Microfluidic technologies have seen great advances over the past few decades in addressing applications such as biochemical analysis, pharmaceutical development, and point-of-care diagnostics. Miniaturization of biochemical operations performed on lab-on-a-chip microfluidic platforms benefit from reduced sample, reagent, and waste volumes, as well as increased parallelization and automation. This allows for more cost-effective operations along with higher throughput and sensitivity for faster and more efficient sample analysis and detection.
Optoelectrowetting (OEW) is a digital optofluidic technology that is based on the principles of light-controlled electrowetting and enables the actuation and manipulation of discrete droplets. OEW devices have many advantages, such as the ability for large-scale, real-time, and reconfigurable control of picoliter- to microliter-sized droplets by adjusting the number and size of low-intensity optical light patterns incident on the device. With each individual droplet on the OEW device acting as its own bioreaction chamber, the OEW device also has the ability to support multiplex capabilities. This can prove to be beneficial in applications such as single-cell analysis and genomics or combinatorial libraries.
Previous traditional OEW devices provide a flexible platform to perform chemical and biological assays such as real-time isothermal polymerase chain reaction with basic droplet manipulation techniques. However, in these OEW devices, droplets are sandwiched between a bottom active OEW substrate and a top layer ground electrode substrate, forcing any input/output fluidic configurations to be integrated from the side openings.

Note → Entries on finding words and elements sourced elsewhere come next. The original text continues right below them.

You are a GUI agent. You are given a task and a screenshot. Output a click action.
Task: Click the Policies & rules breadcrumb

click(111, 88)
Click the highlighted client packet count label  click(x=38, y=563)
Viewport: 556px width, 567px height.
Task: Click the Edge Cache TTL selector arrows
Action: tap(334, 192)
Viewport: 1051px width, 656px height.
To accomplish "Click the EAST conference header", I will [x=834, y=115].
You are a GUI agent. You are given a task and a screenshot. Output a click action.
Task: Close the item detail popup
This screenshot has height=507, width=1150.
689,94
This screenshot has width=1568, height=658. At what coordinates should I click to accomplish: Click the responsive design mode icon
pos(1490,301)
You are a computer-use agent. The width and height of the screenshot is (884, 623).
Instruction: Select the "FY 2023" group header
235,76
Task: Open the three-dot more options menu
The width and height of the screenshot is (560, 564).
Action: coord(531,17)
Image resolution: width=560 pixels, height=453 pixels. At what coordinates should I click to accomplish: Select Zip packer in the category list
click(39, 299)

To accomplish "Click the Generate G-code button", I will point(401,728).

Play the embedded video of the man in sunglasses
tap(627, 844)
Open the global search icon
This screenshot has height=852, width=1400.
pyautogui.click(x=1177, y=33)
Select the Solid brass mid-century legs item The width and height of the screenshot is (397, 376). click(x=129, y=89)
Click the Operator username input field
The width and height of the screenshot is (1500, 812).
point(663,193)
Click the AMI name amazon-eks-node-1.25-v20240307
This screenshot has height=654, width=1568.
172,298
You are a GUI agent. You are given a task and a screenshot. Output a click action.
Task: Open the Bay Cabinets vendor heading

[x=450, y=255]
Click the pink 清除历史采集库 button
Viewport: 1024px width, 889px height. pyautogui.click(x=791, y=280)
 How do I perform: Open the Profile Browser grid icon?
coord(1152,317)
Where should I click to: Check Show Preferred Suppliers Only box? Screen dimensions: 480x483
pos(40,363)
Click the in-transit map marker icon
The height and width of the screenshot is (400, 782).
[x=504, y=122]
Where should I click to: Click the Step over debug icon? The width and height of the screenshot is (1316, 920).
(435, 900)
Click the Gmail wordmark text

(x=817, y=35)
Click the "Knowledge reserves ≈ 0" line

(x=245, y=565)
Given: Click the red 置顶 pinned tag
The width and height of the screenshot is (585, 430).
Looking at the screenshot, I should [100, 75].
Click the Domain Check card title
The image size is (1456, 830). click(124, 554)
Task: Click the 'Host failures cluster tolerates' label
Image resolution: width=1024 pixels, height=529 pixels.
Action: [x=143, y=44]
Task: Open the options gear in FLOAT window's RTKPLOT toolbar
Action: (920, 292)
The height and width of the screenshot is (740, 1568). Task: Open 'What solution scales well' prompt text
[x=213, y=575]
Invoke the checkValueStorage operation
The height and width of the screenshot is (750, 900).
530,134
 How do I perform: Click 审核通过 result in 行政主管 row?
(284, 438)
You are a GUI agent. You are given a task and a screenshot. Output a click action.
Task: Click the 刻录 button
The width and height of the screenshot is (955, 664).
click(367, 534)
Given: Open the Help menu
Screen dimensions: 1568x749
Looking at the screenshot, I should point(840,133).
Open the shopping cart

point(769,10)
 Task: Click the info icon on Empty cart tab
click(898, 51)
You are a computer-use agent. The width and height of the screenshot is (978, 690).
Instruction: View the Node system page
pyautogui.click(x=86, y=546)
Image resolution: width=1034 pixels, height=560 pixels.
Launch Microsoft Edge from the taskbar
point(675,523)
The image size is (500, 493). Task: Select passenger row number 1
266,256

Although feasible, this can prove to be limiting for system integration.
Researchers from the University of California, Berkeley, created a single-sided, co-planar OEW device that allows for individualized and parallel droplet actuation and benefits from easier droplet accessibility from above for more input/output configuration schemes. This was achieved by eliminating the need for a top cover electrode found in traditional OEW devices by fabricating a metal mesh grid integrated on the OEW device. Droplets can still move freely around the two-dimensional device surface and are now accessible from above due to the open-top design.
In their research, recently published in SPIE's new Journal of Optical Microsystems, they have also derived a theoretical model of the co-planar OEW device to better understand how the integrated metal mesh grid affects device and droplet performance. Analysis gathered from the co-planar OEW model was used to optimize the co-planar device structure and operation. They have demonstrated the ability for basic droplet manipulation, such as individual droplet operations in parallel, merging of multiple droplets, and the ability to handle and move droplets with varying volumes simultaneously.
The co-planar device improves on the traditional OEW device's droplet actuation performance with speeds more than two times faster, up to 4.5 cm/s. Higher droplet speeds on the co-planar OEW device achieved despite a marginal reduction in effective force compared to the traditional OEW device can be partly attributed to the reduction in friction due to elimination of the top cover.
In addition, the ability to operate co-planar OEW devices with 95% reduced light intensity was demonstrated. To showcase the benefit of having exposed droplets to accommodate a wider range of input/output configurations, a droplet-on-demand dispensing system from above was integrated with the co-planar OEW device to inject, collect, and position individual droplets and form large-scale droplet arrays of up to 20 by 20, covering the whole device surface area. Creating larger OEW devices should allow for even more droplets to be accommodated on chip.
With this research, the team has developed an OEW platform for reliable droplet manipulation that can accomplish most basic biological and chemical benchtop techniques. The co-planar OEW device expands the flexibility and range of possibilities for optofluidic technologies to realize greater system integration capabilities and biological and chemical applications.